| Aim of the exercise |
Within the data that follows, set down exactly the lines from the one containing "The width and height of the screenshot is (2576, 873)." through the one containing "Given: Click the thermometer temperature icon", both ends included.

| Dataset |
=-=-=
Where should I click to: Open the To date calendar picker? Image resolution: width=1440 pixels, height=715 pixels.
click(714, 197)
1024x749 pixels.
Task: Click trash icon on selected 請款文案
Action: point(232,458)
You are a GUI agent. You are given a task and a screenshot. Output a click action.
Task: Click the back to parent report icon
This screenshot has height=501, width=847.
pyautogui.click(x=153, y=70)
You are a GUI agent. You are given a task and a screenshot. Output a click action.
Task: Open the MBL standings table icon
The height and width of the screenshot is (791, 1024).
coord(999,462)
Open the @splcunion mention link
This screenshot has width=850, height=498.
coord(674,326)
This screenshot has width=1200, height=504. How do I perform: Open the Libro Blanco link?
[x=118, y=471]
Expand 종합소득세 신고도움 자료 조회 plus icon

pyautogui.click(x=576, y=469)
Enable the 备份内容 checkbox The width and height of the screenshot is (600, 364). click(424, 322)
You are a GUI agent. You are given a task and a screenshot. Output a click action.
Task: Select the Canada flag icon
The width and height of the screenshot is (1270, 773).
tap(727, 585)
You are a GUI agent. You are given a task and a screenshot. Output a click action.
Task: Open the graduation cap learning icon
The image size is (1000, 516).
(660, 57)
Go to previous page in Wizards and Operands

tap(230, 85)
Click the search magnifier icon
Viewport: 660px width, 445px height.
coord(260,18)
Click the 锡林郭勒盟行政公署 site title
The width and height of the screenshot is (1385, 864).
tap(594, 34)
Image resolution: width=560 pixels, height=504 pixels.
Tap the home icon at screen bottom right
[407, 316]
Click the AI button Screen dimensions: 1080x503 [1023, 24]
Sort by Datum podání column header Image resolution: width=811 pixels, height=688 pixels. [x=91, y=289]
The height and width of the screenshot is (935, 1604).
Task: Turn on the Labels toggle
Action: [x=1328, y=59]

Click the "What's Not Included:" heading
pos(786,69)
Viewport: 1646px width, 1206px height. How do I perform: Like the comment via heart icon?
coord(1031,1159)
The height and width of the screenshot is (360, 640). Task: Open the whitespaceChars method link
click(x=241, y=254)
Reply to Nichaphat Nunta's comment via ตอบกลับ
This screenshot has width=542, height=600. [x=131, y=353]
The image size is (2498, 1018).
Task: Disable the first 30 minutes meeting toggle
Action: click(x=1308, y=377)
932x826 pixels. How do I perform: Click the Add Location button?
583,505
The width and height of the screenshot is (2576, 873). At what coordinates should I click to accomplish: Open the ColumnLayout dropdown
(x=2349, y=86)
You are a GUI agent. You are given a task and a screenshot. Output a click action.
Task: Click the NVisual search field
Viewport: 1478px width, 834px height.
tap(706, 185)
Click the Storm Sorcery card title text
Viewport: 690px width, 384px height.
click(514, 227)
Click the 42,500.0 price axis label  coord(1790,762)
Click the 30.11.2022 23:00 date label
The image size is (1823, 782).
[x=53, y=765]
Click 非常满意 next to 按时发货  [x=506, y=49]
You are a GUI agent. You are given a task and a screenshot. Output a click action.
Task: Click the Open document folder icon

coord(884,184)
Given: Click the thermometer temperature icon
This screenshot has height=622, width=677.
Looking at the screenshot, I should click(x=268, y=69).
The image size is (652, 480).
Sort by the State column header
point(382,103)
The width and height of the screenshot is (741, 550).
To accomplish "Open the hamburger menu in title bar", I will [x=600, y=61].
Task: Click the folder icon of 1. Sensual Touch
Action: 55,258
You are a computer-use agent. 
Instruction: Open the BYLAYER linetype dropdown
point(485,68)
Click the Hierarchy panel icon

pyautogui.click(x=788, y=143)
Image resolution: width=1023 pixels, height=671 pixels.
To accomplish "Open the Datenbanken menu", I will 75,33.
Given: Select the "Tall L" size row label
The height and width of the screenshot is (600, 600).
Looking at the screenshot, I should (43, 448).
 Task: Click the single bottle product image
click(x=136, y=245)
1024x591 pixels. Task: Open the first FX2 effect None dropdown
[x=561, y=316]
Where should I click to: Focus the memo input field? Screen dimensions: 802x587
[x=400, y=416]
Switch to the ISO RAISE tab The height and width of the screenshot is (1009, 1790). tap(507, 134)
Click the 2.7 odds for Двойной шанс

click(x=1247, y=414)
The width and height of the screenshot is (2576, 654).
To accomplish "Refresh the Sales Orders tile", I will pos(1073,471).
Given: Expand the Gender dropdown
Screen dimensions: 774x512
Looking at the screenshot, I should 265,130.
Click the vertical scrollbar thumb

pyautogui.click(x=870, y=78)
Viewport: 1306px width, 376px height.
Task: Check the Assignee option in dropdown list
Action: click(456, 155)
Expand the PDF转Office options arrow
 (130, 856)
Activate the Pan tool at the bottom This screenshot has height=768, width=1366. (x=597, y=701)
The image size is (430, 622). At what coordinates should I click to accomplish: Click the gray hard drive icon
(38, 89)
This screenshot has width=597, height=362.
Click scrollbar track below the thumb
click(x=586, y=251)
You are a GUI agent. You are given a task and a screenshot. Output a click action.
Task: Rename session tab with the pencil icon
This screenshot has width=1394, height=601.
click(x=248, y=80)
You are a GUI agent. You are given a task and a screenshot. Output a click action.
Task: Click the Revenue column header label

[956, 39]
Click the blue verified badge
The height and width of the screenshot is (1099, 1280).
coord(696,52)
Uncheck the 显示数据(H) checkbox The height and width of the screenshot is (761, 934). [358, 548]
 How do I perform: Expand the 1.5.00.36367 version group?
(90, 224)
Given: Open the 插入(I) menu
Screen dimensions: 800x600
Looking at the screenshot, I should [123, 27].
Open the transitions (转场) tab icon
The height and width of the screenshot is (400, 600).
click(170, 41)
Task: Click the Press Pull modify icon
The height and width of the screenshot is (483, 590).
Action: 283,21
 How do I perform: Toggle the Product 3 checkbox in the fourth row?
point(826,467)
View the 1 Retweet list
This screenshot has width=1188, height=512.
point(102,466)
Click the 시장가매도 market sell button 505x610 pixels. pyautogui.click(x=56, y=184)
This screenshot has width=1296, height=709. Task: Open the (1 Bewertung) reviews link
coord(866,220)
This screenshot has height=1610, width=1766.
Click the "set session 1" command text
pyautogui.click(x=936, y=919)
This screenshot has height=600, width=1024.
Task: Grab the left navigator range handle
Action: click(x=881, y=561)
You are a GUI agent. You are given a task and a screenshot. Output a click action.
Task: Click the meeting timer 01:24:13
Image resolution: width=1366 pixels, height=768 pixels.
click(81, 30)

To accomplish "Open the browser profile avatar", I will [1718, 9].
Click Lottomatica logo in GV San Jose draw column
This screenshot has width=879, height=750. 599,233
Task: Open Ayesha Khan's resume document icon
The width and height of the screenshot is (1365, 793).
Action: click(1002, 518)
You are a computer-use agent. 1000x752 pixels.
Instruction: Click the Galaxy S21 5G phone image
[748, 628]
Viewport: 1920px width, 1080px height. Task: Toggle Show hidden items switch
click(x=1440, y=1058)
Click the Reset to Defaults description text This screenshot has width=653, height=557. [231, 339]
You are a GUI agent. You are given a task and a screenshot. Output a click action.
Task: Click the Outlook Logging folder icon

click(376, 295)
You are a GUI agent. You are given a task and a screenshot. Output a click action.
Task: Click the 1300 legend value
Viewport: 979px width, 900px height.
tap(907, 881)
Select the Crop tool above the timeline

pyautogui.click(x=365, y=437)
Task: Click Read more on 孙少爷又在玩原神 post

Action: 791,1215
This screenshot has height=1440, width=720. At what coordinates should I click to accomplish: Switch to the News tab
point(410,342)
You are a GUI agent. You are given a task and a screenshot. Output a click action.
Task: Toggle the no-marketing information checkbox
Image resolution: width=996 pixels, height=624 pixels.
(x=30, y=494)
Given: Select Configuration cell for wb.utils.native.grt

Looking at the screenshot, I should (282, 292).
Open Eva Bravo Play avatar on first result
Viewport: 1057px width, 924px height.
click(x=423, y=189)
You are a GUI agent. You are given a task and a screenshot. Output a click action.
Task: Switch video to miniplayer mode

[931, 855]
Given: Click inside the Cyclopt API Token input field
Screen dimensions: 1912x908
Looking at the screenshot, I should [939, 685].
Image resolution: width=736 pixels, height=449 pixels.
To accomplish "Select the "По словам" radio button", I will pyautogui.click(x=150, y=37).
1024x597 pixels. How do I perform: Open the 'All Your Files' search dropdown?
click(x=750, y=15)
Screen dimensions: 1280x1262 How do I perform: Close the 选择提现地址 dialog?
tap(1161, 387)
=-=-=
| Response |
The width and height of the screenshot is (2576, 873). At what coordinates should I click to accomplish: Open the ColumnLayout dropdown
(x=2349, y=86)
You are a GUI agent. You are given a task and a screenshot. Output a click action.
Task: Click the NVisual search field
Viewport: 1478px width, 834px height.
tap(706, 185)
Click the Storm Sorcery card title text
Viewport: 690px width, 384px height.
click(514, 227)
Click the 42,500.0 price axis label  coord(1790,762)
Click the 30.11.2022 23:00 date label
The image size is (1823, 782).
[x=53, y=765]
Click 非常满意 next to 按时发货  [x=506, y=49]
You are a GUI agent. You are given a task and a screenshot. Output a click action.
Task: Click the Open document folder icon

coord(884,184)
Given: Click the thermometer temperature icon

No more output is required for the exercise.